Atlanta shooting victim's son in shock over GoFundMe generosity
Taking time to grieve his loss sadly was not an option, with the responsibility of caring for his brother now laying solely in his hands.
"As much as I want to grieve and process the reality that she is gone, I have a younger brother to take care of and matters to resolve as a result of this tragedy," he wrote.
Within a matter of hours, his plea for help had attracted attention from thousands of people, many of who donated thousands of dollars to the young siblings.
It didn't take long for his A$25,800 goal to be surpassed, with donations exceeding A$3.3 million in just one day.
In a later update to the page, Mr Park expressed the gratitude he felt for the people who donated, saying he couldn't believe the generous donors existed.
"And to those of you that have donated any amount of money. To put it bluntly, I can't believe you guys exist. People I will probably never meet, hear, nor express my thanks to. This is simply a change in my life. I don't even think I have a proper grasp on how much this is," he wrote.
"I can't help but feel selfish for all the attention this has garnered. Thank you everyone so much. This doesn't represent even a fragment of how I feel. My mother can rest easy knowing I have the support of the world with me."
Five people were shot at Youngs Asian Massage Parlour near Woodstock, 50 kilometres north of Atlanta, authorities said, with four people dying.
The victims were 33-year-old Delaina Ashley Yaun, 54-year-old Paul Andre Michels, 44-year-old Daoyou Feng and 49-year-old Xiaojie Tan.
In Atlanta, three women were shot at Gold Spa, including Mr Park's mum, and another woman was fatally shot at the Aromatherapy Spa across the street.
Accused killer had "sex addiction"
Suspecter shooter Robert Aaron Long, 21, told police Tuesday's attack was not racially motivated.
He claimed to have a "sex addiction" and authorities said he apparently lashed out at what he saw as sources of temptation.

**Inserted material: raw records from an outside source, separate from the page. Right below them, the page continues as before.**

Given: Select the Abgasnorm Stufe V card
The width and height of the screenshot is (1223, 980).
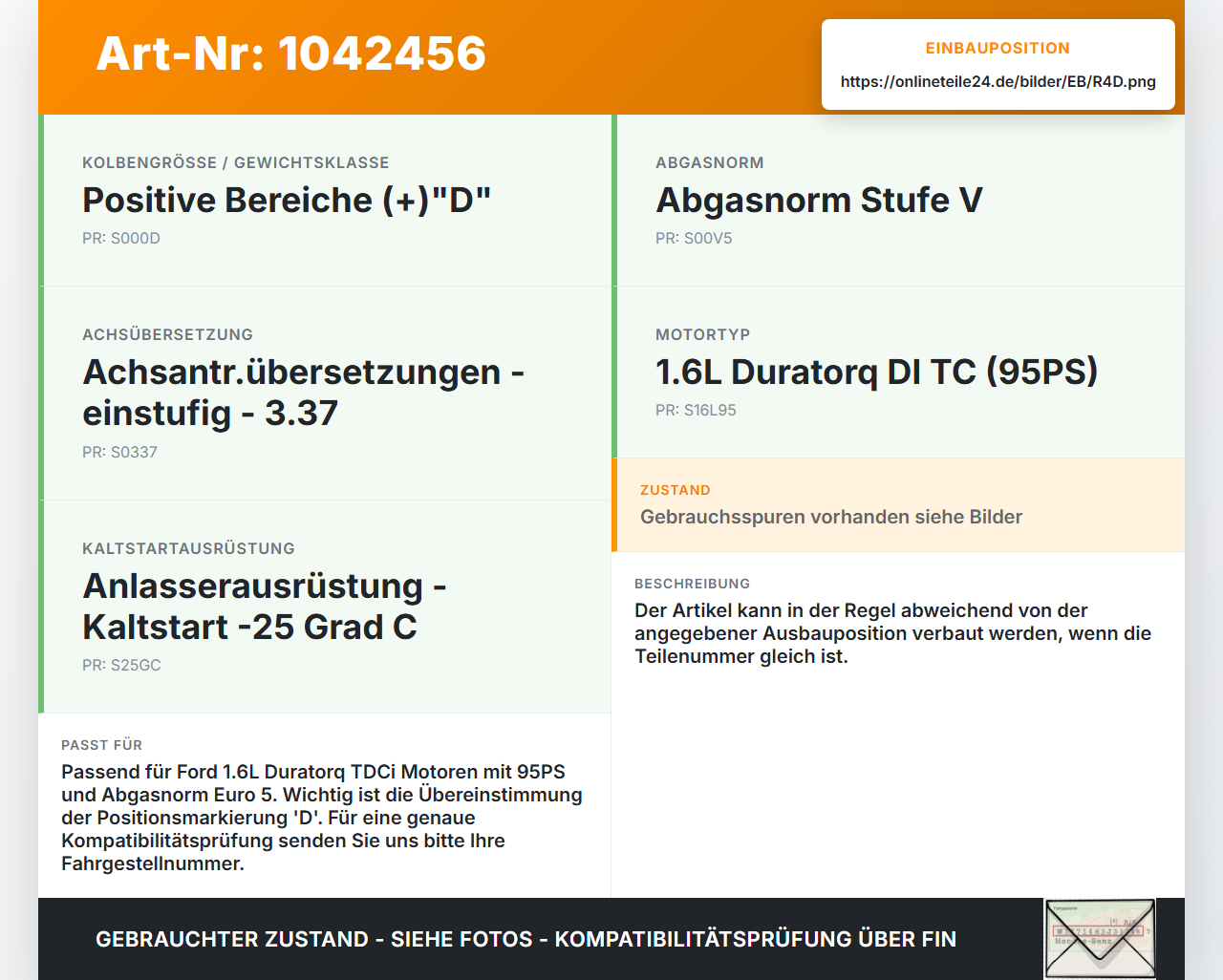Looking at the screenshot, I should pyautogui.click(x=898, y=201).
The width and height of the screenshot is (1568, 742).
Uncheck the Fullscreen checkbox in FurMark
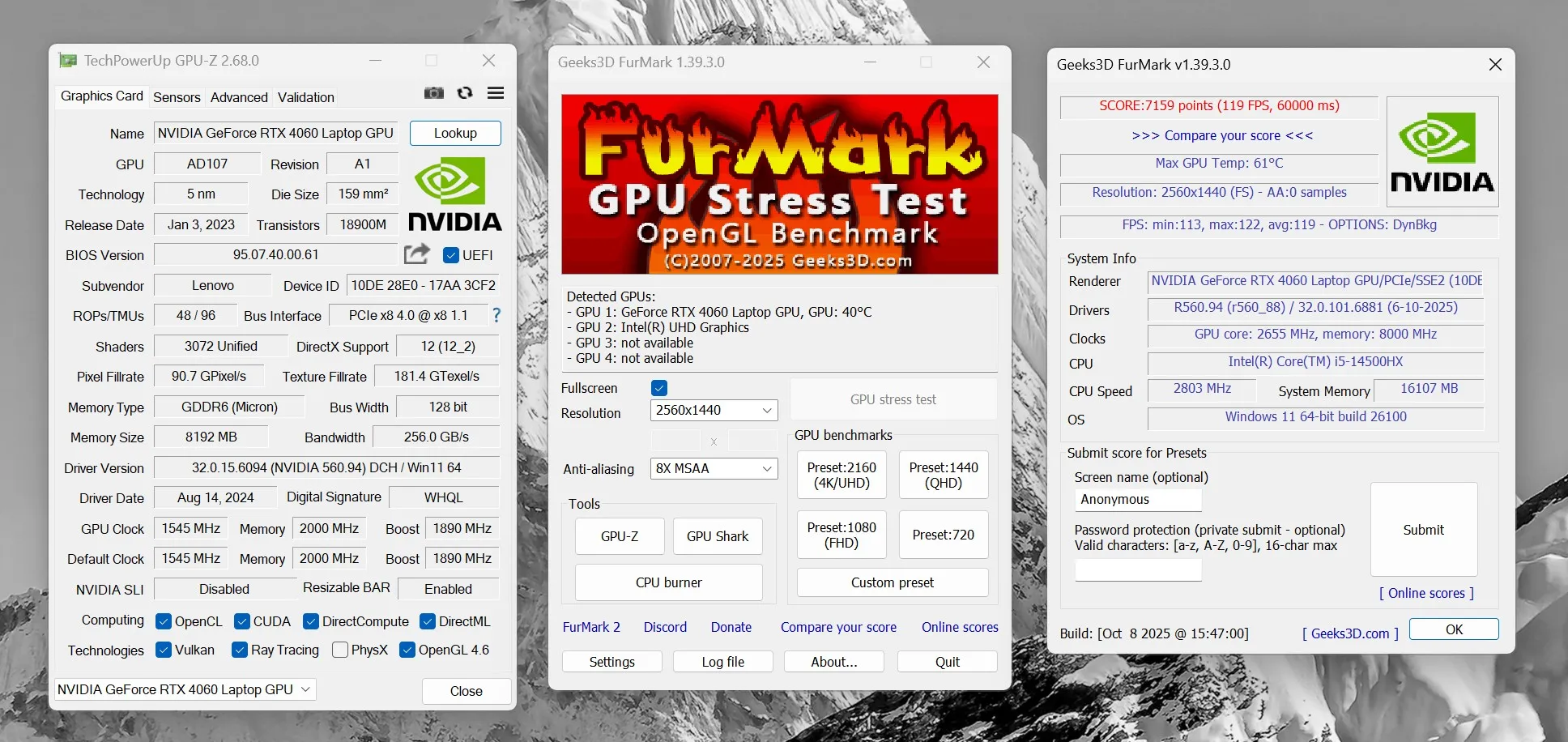[x=659, y=388]
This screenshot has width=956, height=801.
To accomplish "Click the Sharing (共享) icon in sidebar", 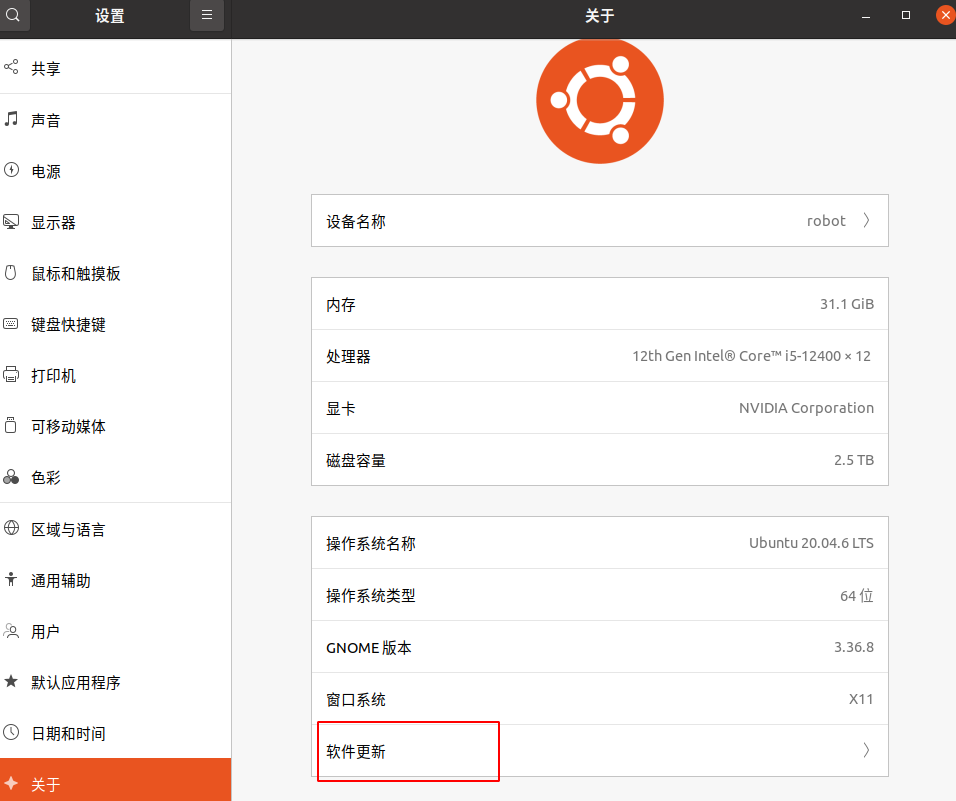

But those statements spurred outrage and widespread scepticism given the locations and that six of the eight victims were women of Asian descent.
Authorities said they did not know if Long went to the massage parlours where the shootings occurred, but he was heading to Florida to attack "some type of porn industry".
"He apparently has an issue, what he considers a sex addiction, and sees these locations as something that allows him to go to these places, and it's a temptation for him that he wanted to eliminate," Cherokee County Sheriff's Captain Jay Baker told reporters on Wednesday.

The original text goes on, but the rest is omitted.